#### [Problem details]
State how many lines in the listing below include the word "menu". Give nothing but the number.

════════════════

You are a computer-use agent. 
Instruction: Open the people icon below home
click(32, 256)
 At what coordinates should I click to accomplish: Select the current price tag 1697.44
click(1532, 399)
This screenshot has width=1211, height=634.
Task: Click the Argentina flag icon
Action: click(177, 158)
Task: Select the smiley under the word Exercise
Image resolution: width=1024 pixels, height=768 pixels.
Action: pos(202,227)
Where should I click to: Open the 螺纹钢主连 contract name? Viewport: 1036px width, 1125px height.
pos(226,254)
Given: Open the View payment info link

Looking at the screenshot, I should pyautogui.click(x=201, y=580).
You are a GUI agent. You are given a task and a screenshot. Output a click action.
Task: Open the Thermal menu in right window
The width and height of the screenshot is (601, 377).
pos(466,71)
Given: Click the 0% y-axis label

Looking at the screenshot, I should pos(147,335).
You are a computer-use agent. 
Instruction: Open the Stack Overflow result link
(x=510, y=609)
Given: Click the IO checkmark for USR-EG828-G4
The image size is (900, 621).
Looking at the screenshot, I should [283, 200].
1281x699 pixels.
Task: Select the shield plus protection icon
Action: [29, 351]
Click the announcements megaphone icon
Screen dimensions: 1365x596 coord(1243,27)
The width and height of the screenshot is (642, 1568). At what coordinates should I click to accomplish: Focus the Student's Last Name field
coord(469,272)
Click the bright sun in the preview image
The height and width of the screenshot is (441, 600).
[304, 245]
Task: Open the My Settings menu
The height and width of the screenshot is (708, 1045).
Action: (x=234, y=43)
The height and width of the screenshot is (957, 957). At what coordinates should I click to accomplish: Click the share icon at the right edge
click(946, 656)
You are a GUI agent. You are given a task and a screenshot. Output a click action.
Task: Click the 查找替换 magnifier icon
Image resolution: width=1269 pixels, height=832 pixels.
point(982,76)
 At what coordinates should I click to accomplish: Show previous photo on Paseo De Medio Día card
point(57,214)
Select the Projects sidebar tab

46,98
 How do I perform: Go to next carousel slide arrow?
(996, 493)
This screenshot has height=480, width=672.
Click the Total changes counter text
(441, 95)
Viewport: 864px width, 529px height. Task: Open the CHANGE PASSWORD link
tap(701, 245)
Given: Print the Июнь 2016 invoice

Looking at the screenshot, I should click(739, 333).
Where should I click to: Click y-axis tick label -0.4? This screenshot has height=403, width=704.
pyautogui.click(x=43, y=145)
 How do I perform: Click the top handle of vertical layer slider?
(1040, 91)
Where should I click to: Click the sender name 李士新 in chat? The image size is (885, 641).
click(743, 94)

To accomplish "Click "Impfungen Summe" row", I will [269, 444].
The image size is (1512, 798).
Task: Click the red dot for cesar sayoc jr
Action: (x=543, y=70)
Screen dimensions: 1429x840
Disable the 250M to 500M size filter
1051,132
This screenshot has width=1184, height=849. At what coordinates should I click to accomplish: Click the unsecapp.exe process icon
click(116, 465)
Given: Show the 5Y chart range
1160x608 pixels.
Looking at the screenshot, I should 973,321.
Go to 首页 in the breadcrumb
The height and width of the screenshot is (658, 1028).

════════════════

#### [Exercise output]
2